Provided passage:
Fallback: Dynamic Programming LCS

If Myers' algorithm exceeds a configurable timeout (typically for very large files or files with many differences), the engine falls back to the standard O(MN) dynamic programming approach. This is slower but guaranteed to complete within bounded time.

Both algorithms return a DiffAlgorithmResult containing change segments with offset ranges. The engine then performs a second pass within each changed block to compute character-level differences, giving you the precise inline highlights you see in UtraDiff's text comparison view.

The timeout mechanism is what makes this practical for real-time editing. Rather than blocking the UI while computing a massive diff, it returns the best result it can within the time budget — even if that means using the slower but more predictable DP algorithm.

How UtraDiff uses this

This is exactly what powers UtraDiff's text comparison. When you compare two files in text mode, the diff engine runs Myers' algorithm first. If it times out (for very large or very different files), it falls back to the DP-based LCS. The result is always the best diff it can compute within its time budget.

Structured Diff Approaches

All the algorithms above work on sequences — lines of text treated as opaque tokens. But many file formats have structure: JSON has nested objects, XML has a DOM tree, CSV has rows and columns. Line-based diff often produces misleading results for these formats (a reordered JSON key shows as a full block deletion + insertion).

Exercise data:
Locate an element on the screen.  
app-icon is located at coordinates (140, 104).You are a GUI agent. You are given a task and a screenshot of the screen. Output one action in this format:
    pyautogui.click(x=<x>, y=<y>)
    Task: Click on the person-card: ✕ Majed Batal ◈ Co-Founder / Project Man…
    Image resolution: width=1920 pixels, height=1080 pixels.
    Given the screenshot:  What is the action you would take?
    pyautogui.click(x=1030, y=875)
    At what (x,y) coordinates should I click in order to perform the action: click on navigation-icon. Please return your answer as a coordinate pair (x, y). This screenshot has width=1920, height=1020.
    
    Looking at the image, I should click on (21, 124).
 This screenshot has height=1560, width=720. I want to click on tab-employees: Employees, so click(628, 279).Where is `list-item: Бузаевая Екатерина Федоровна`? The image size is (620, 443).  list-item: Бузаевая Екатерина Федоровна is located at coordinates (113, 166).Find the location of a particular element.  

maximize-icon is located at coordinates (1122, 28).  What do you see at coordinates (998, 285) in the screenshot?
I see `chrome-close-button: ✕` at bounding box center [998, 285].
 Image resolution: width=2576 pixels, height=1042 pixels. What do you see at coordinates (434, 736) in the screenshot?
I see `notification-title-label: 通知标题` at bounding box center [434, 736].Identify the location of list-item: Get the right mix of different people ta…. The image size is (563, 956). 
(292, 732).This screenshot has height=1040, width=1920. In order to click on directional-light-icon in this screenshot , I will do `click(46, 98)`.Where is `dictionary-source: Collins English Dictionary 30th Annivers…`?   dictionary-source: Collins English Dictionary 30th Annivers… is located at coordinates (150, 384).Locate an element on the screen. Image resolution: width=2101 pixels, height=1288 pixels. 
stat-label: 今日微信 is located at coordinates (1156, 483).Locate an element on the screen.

What you will do:
a. Reproduce a portion of the passage on diff algorithms word for word, starting with "This is exactly" and going on through "its time budget.".
b. Name every file format mentioned in the passage on diff algorithms, along with the structure it is said to have.
You won't need the entries to do any of this.

Expected outputs:
a.
This is exactly what powers UtraDiff's text comparison. When you compare two files in text mode, the diff engine runs Myers' algorithm first. If it times out (for very large or very different files), it falls back to the DP-based LCS. The result is always the best diff it can compute within its time budget.

b.
- JSON: nested objects
- XML: a DOM tree
- CSV: rows and columns